Text provided
────

National Institute of Health Sponsored Study Green Tea Extract in Preventing Cervical Cancer in Patients With Human Papillomavirus and Low-Grade Cervical Intraepithelial Neoplasia
What does Green Tea do?The possibility of health benefits for green tea has been tossed around the halls of research like a medical football. Some studies says yes some say no and at least one claims that it may even interfere with a cancer drug! A clinical trial has been going on at the University of Arizona to determine what if any value green tea extract may have against cancer. Clinical Trial NIH number NCT00303823 is a randomized phase II trial studying green tea extract to see how well it works (if at all) compared to a placebo in preventing cervical cancer in patients with human papillomavirus and low-grade cervical intraepithelial neoplasia. The cervix is the lower, narrow portion of the uterus (the womb) where it joins with the top end of the vagina.
This is a randomized, double-blind, placebo-controlled study. Patients are randomized to 1 of 2 treatment arms.
A total of 176 patients will be accrued for this study.
"The anticancer potency of green tea and its individual components is being intensely investigated, and some cancer patients already self-medicate with this "miracle herb" in hopes of augmenting the anticancer outcome of their chemotherapy. Bortezomib (BZM) is a proteasome inhibitor in clinical use for multiple myeloma".

────

Questions
1. Can you sum up the text on the green tea trial in two sentences?
2. Could you output part of the text on the green tea trial word for word, starting with "This is a randomized, double-blind, placebo-controlled" and going on through "for this study."?
The entries after this text aren't needed.

Recorded information
────

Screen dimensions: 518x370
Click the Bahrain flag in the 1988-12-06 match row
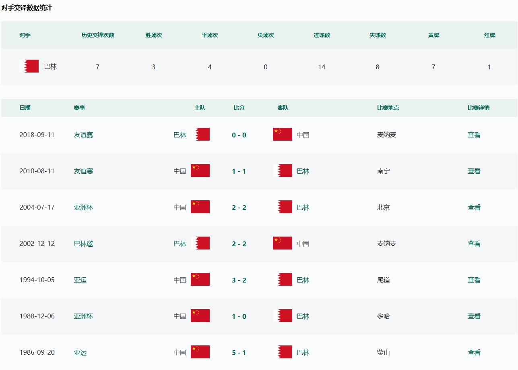(x=283, y=316)
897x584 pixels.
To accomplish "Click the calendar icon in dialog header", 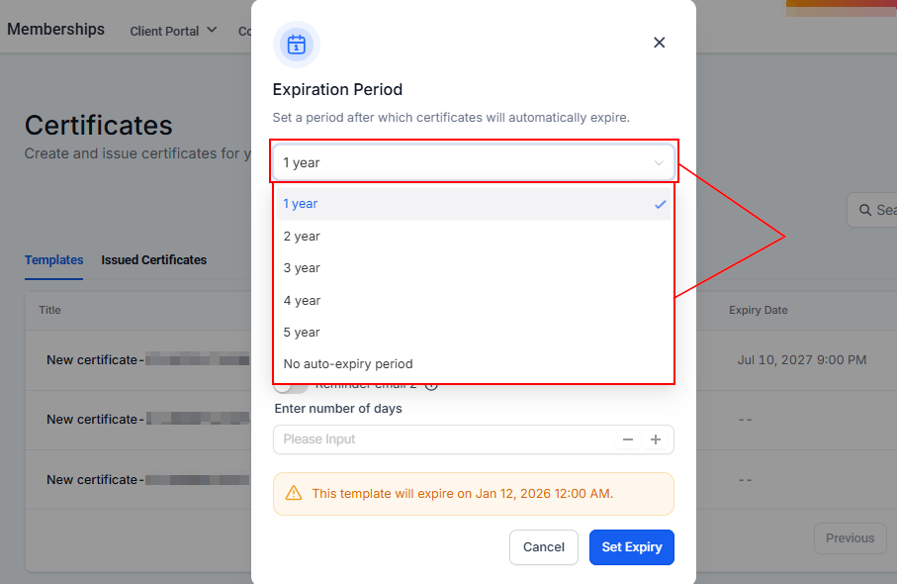I will [296, 45].
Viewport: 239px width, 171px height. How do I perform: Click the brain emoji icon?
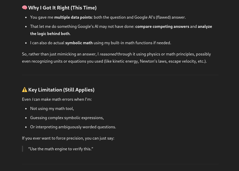click(x=25, y=8)
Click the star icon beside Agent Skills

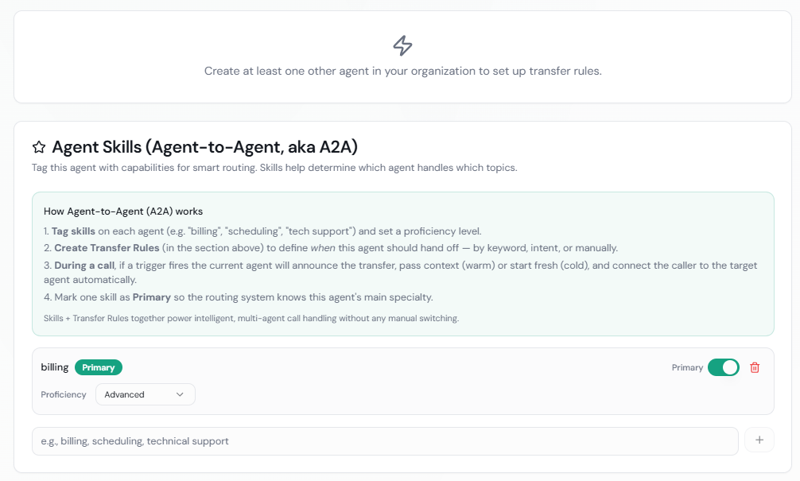(x=39, y=147)
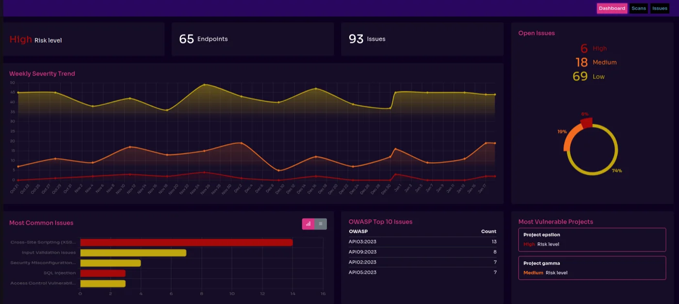
Task: Click the 93 Issues stat card
Action: click(422, 39)
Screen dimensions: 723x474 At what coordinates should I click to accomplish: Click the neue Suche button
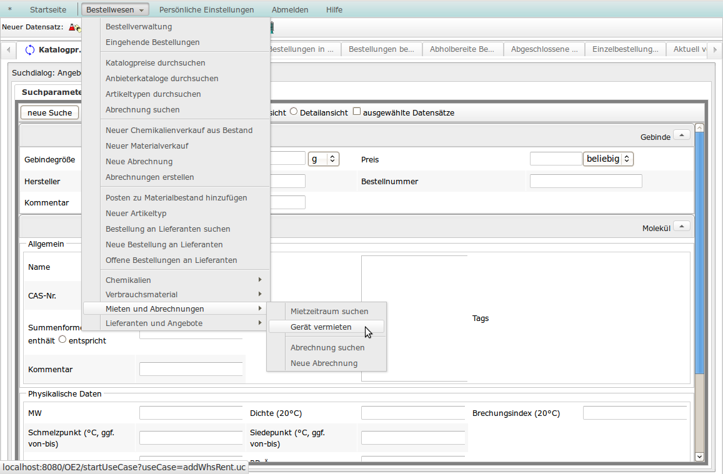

────

Task-by-task outputs
1. A randomized, double-blind, placebo-controlled phase II trial at the University of Arizona (NIH number NCT00303823) is testing how well green tea extract works compared to a placebo in preventing cervical cancer in patients with human papillomavirus and low-grade cervical intraepithelial neoplasia, and it will accrue 176 patients. Studies disagree on whether green tea has health benefits, and at least one claims it may even interfere with a cancer drug.

2.
This is a randomized, double-blind, placebo-controlled study. Patients are randomized to 1 of 2 treatment arms.
A total of 176 patients will be accrued for this study.